[ENTRIES SHOWN Boundary: Start]
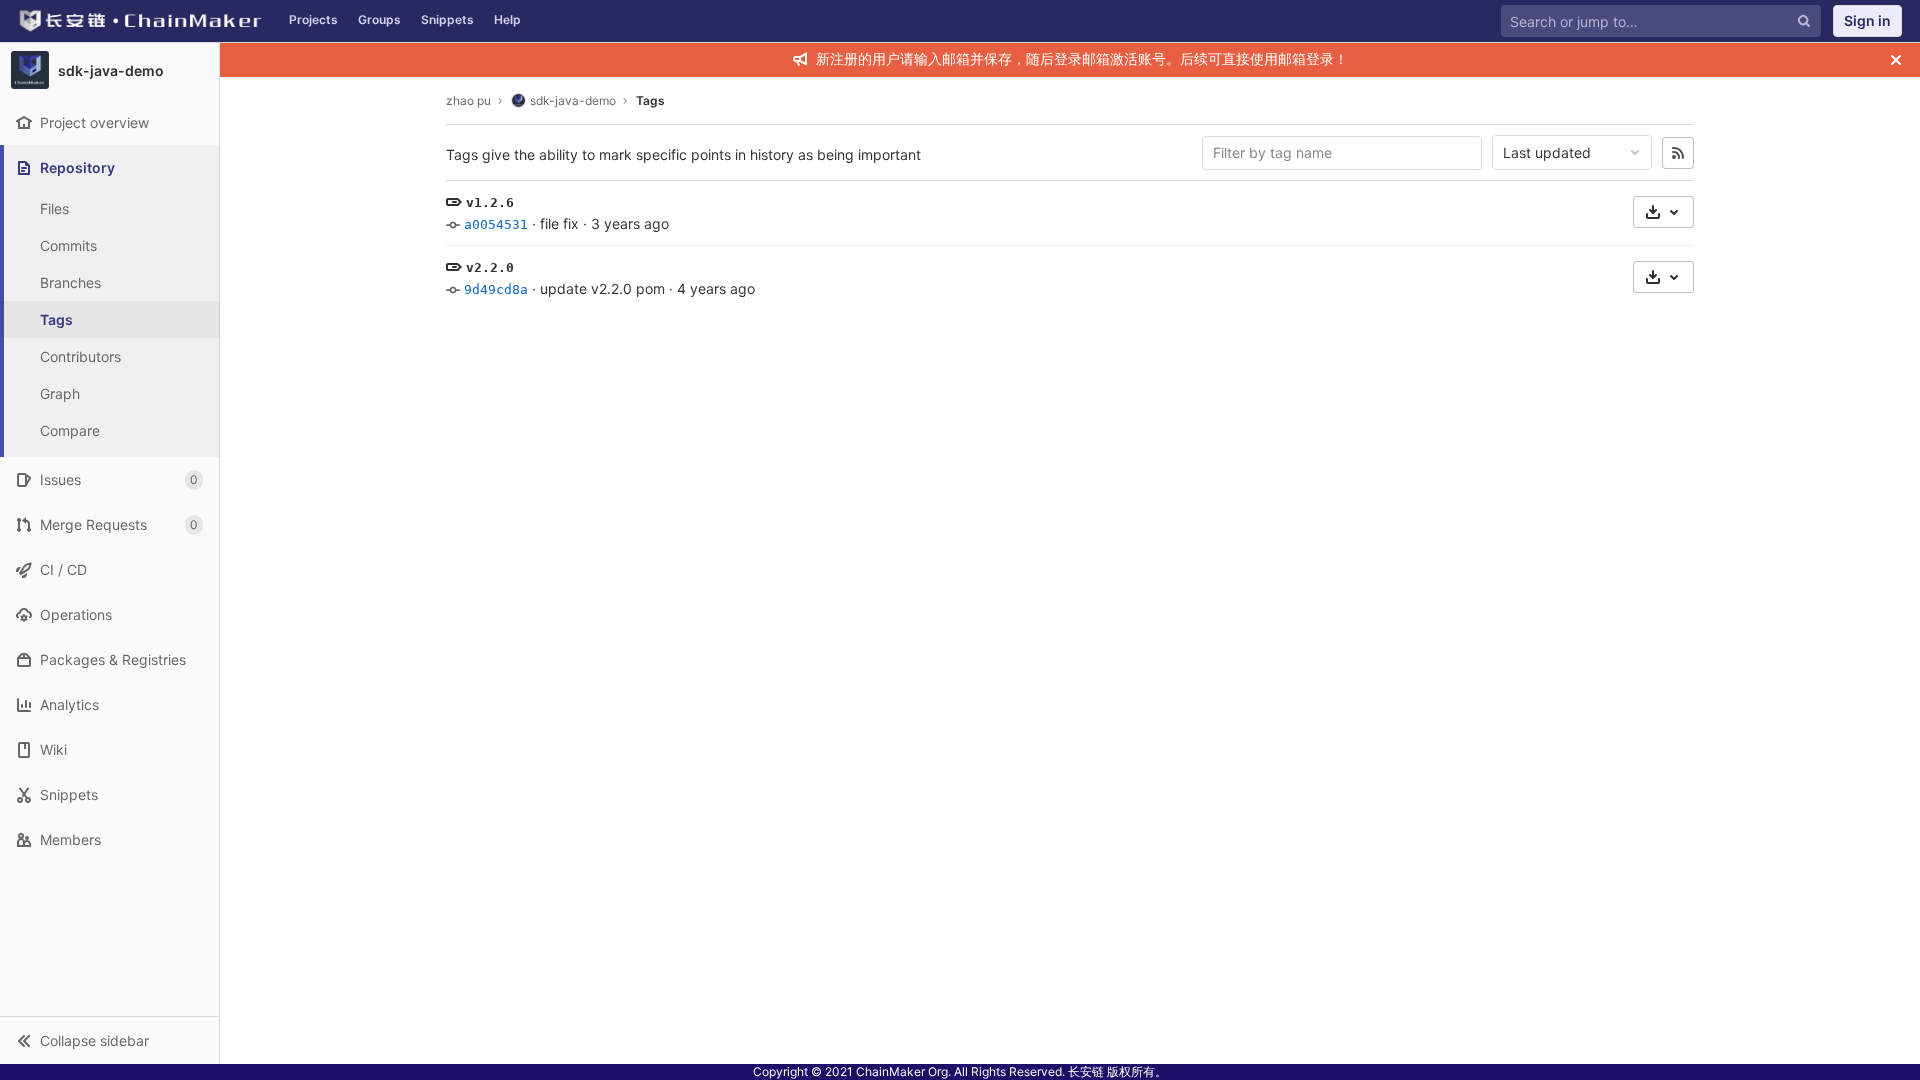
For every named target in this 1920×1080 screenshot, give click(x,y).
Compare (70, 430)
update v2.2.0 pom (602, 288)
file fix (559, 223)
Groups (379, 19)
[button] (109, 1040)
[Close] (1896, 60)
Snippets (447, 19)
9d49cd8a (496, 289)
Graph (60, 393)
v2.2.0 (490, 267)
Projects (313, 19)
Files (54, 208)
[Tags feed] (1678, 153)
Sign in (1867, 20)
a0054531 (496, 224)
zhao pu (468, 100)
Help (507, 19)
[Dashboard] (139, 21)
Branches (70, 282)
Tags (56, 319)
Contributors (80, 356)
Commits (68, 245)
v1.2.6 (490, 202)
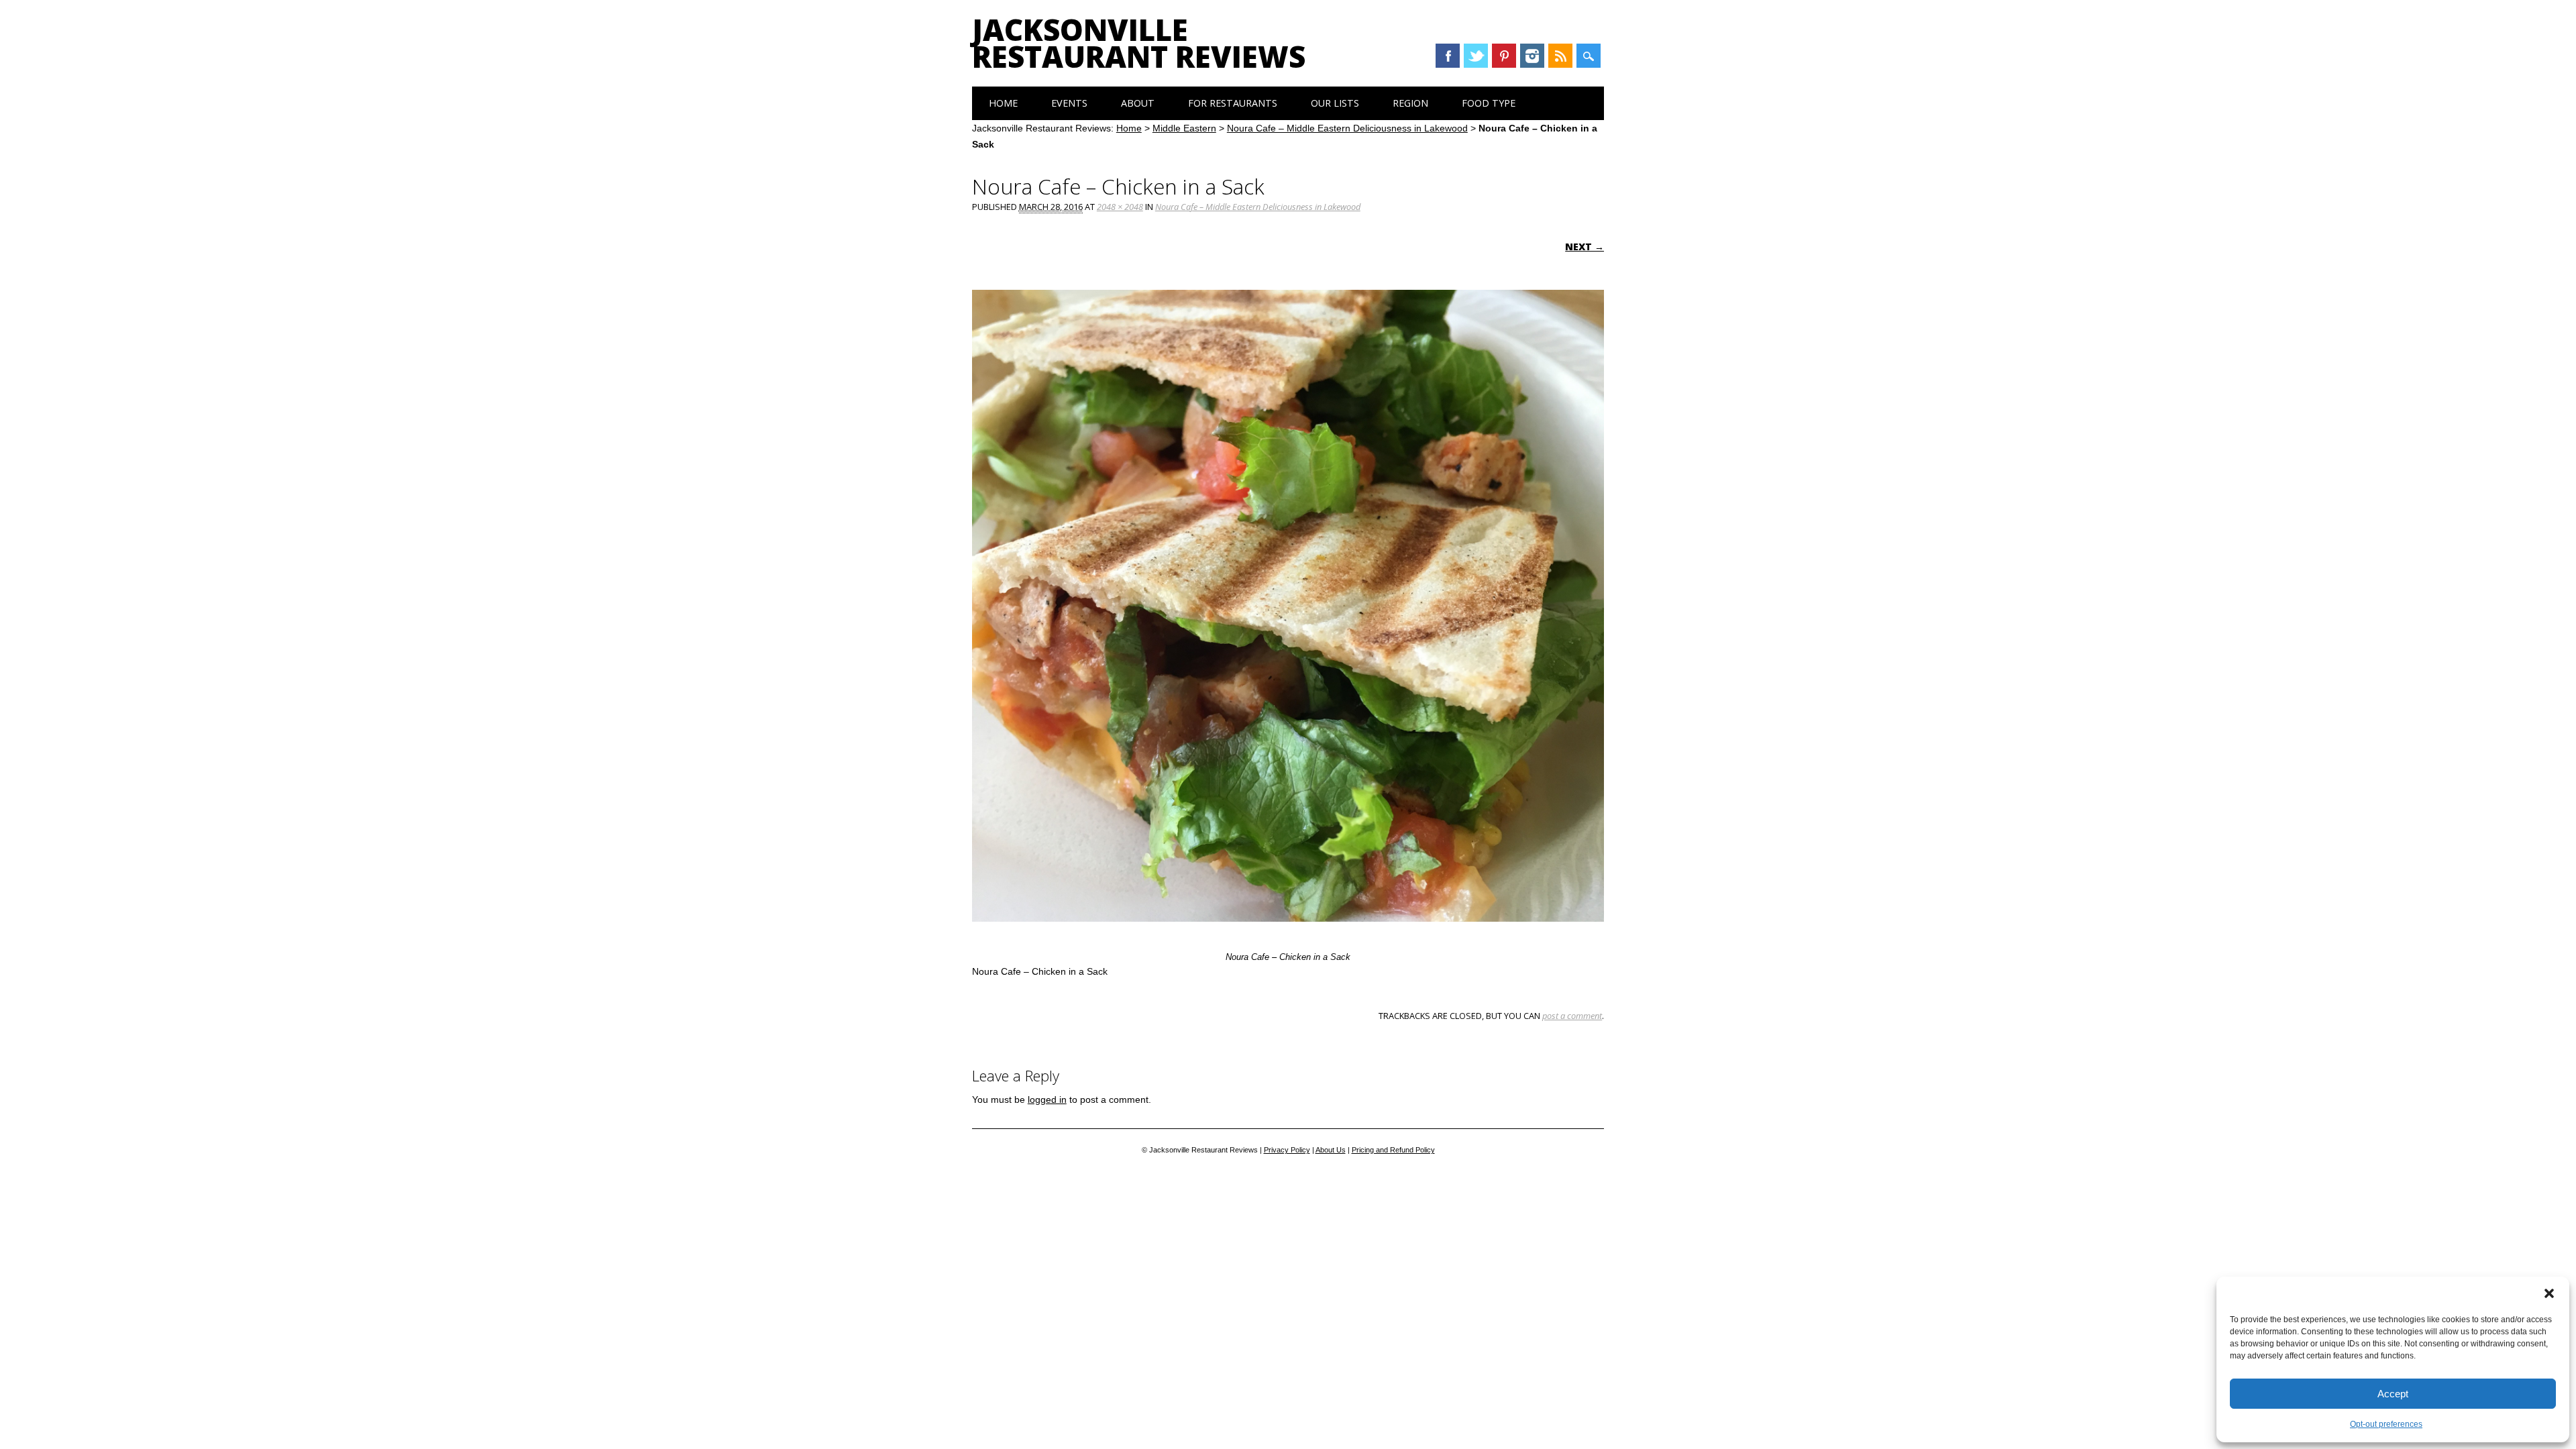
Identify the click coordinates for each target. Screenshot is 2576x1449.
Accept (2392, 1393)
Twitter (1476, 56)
[ENTRIES SHOWN Boundary: End]
◆ **EXERCISE AIM**
Take the material above from its first line through the line holding "Branches (70, 282)" and set it down exactly, without the pictures.

◆ **RESULT**
For every named target in this 1920×1080 screenshot, give click(x,y).
Compare (70, 430)
update v2.2.0 pom (602, 288)
file fix (559, 223)
Groups (379, 19)
[button] (109, 1040)
[Close] (1896, 60)
Snippets (447, 19)
9d49cd8a (496, 289)
Graph (60, 393)
v2.2.0 (490, 267)
Projects (313, 19)
Files (54, 208)
[Tags feed] (1678, 153)
Sign in (1867, 20)
a0054531 (496, 224)
zhao pu (468, 100)
Help (507, 19)
[Dashboard] (139, 21)
Branches (70, 282)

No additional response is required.